Sulla via del ritorno, con una media dei 35 Km/ora (tornanti vari) impiegai oltre 4 ore, mentre la testa del corvo spunta sempre dal buco del cartone legato sul portapacchi , vigile e interessato al percorso. Ogni ora mi fermavo e gli parlavo.

Nella tappa sul lago d’Iseo comprai due pesche, una per me e una rotta in tre pezzi che Checco – il diminutivo camuno di Francesco- ingollò felice.

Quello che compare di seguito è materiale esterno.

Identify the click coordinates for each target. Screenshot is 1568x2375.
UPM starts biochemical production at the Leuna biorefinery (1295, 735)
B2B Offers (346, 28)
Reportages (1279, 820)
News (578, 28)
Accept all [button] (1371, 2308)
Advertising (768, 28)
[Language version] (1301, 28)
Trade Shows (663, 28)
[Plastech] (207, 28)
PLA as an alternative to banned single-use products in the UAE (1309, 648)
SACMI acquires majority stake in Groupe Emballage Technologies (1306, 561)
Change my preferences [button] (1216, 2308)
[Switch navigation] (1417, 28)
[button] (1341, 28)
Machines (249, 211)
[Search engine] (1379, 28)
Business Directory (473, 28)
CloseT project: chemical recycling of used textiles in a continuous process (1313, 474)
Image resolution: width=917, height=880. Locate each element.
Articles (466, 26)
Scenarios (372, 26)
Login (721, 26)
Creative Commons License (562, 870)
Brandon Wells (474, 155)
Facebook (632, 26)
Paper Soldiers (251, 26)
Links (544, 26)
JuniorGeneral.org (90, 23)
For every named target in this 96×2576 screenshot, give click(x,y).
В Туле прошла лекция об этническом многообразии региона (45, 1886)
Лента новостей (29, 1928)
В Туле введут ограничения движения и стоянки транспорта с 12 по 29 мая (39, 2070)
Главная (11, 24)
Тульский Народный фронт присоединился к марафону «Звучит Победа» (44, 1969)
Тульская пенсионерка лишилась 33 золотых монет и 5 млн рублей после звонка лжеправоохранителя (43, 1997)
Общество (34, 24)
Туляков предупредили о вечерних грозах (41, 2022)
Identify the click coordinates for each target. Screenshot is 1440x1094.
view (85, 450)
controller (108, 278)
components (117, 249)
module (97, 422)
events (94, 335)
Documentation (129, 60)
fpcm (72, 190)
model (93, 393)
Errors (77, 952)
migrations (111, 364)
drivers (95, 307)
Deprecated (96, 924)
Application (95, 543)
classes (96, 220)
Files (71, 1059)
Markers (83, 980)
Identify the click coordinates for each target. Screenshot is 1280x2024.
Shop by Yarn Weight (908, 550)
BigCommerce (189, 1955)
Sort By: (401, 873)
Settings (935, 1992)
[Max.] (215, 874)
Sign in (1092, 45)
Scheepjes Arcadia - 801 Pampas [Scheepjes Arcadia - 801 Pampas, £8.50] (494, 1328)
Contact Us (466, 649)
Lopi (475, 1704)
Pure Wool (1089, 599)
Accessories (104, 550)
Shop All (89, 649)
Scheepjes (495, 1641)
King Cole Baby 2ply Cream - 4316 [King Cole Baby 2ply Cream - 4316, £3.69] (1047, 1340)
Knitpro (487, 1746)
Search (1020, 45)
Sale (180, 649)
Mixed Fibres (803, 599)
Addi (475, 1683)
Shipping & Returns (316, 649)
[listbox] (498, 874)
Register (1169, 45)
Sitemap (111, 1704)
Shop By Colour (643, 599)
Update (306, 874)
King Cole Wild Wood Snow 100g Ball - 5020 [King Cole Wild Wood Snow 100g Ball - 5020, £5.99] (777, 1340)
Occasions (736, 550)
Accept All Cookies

Da allora fummo amici: a casa lo lasciai libero in cortile, da dove ogni tanto decollava per i primo voli, poi iniziò le sue battaglie coi vicini di casa, volando nelle finestre , e quando lo trovavano in camera da letto, mentre trafugava monetine, anellini e tutto ciò che brilla erano guai. Sorpreso dai padroni di casa sul comò allargava le ali spalancando il becco emettendo un furioso Craa-craa ! Solo con la scopa tornava in cortile per infilare il maltolto nei buchi della vecchia muraglia. Dovevamo recuperare gli oggettini e le monete e scusarci ogni volta con i vicini. Durante un’influenza che mi tenne a letto per tre giorni Checco rimase appollaiato sul capezzale ininterrottamente ; mia madre ogni tanto doveva pulire i guano che cadeva a terra.Ogni mattina, saliva nella mia camera e mi svegliava beccando con delicatezza il lobo dell’orecchio e sentivo il suo fiato caldo sulla faccia. Insomma eravamo una coppia affiatata, anche nel senso letterale. Ubbidiva e si lasciava pendere solo da me. I guai aumentarono quando prese l’abitudine di divertirsi a fare cadere in terra i bicchieri lasciati vuoti dai clienti dell’osteria sul tavolo di cemento in cortile. Prendeva col becco il picchiere vuoto, zampettava sull’orlo e lo lasciava perché si frantumasse in terra: a quel rumore di vetri infranti allargava le ali e emetteva dei felici Craa –Craa, vere e proprie risate.

I miei genitori, stanchi dei lamenti dei vicini mi convinsero a prenderlo e io; come Giuda, lo chiamai dal tetto e lui si pose sulla mia spalla e lo consegnai a dei contadini che erano giunti per “portarlo in campagna”. Sapevo che non lo avrei perso per sempre. Seppi poi che fu ucciso a sassate dai ragazzi della cascina.